# tell me guys.. whats your game plan?



## outdoorsman3 (Nov 15, 2010)

okay guys, I am getting pumped for deer season after seeing my trail cameras! I am making this thread so guys can share there game plan.. here is how it will break down.. tell me what your game plan for opening weekend is...

Bow- My hoyt rampage xt, 55 pounds

Arrow(and broadhead)- easton FMJ, lumenock, 100 grain Hell razors and blood runners. (hell razors for ground blind)

Hunting from what?(tree..etc)- ground blind.

What are you looking for?(trophy,doe..etc)- unless I see 1 of 2 nice, and the monster, just a doe.

if you have pictures of your hit list bucks.. I would love to see them!

I am not hunting this area opening day because I dont want to spook him out early, but this is my #1 hit list buck.

- Data lines -
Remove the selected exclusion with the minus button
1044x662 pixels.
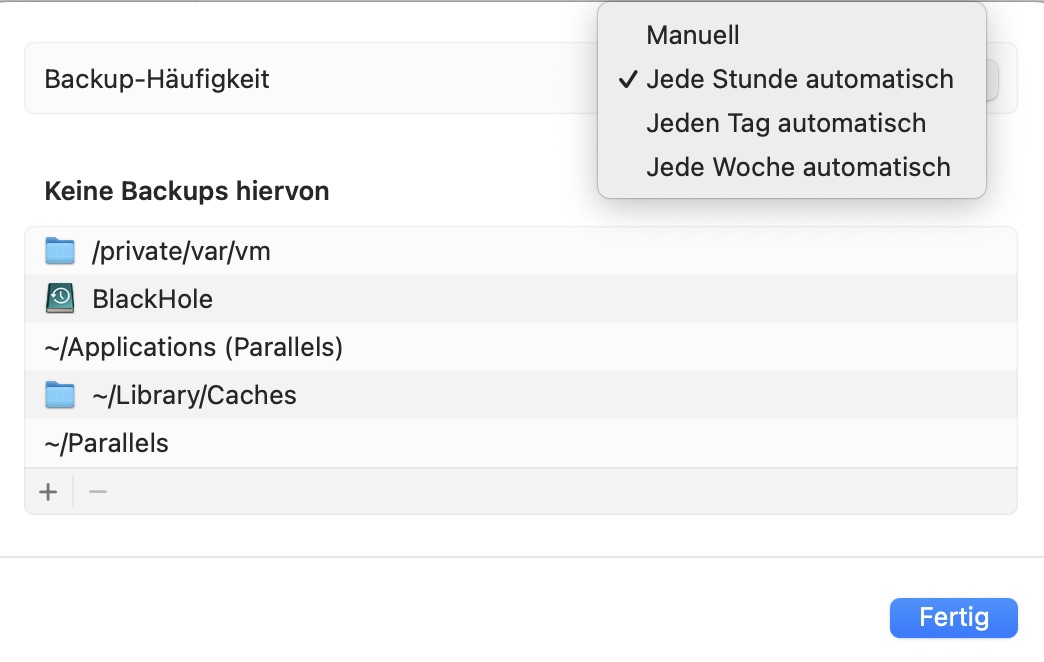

- Direction -
Retype the whole deer season forum thread above word for word.

- Output for this task -
# tell me guys.. whats your game plan?



## outdoorsman3 (Nov 15, 2010)

okay guys, I am getting pumped for deer season after seeing my trail cameras! I am making this thread so guys can share there game plan.. here is how it will break down.. tell me what your game plan for opening weekend is...

Bow- My hoyt rampage xt, 55 pounds

Arrow(and broadhead)- easton FMJ, lumenock, 100 grain Hell razors and blood runners. (hell razors for ground blind)

Hunting from what?(tree..etc)- ground blind.

What are you looking for?(trophy,doe..etc)- unless I see 1 of 2 nice, and the monster, just a doe.

if you have pictures of your hit list bucks.. I would love to see them!

I am not hunting this area opening day because I dont want to spook him out early, but this is my #1 hit list buck.